Simplified Configuration of Shared Servers–The configuration of shared servers and their associated dispatchers has been largely made dynamic. Transaction Manageability– Now, we can monitor normal transaction rollback or transactions recovered by SMON. In addition, we can view historical information about transaction recovery and transaction rollback.
Also, Oracle 10g pre-configures objects for maximum concurrency. Simplified Statistics Collection – Beginning with the 10g version, both the real and fixed dictionary tables need to be analyzed in order to get better performance. There are several new procedures that have been introduced to streamline and simplify the compute statistics operation of dictionary objects.
Extended Support for FGA (Fine Grain Audit) - There is now additional fine grain audit support for ‘insert’, ‘delete’, and ‘update’ statements. Response File Creation during database install –With Oracle Database 10g you now have true silent capability. When running OUI in silent mode on
a character mode console, you no longer need to specify an X-server or
set the DISPLAY environment variable on UNIX. No GUI classes are instantiated.
Self-Managing Database
Generally speaking, database administration primarily entails regular health checks, handling the performance issues, organizing periodic monitoring
activities, and locating the bottlenecks. Checking the space thresholds, creating indexes, allocating necessary resources, collecting statistics etc. are the other important activities.
The Oracle 10g database release takes over many of these tedious database tasks and tuning processes. The collection, storage, and analysis of status information about the database and the host has become relatively easy.
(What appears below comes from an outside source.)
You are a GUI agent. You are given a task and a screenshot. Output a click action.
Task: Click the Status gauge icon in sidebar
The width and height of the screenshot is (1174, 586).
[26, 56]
Many new features have been added to aid self-management and self-tuning. This section focuses on database manageability features newly introduced and enhanced.
Overview
The Oracle 10g database introduces a new framework for managing many tuning tasks automatically, for producing real-time information about the database’s health, and for extending advisories to improve performance.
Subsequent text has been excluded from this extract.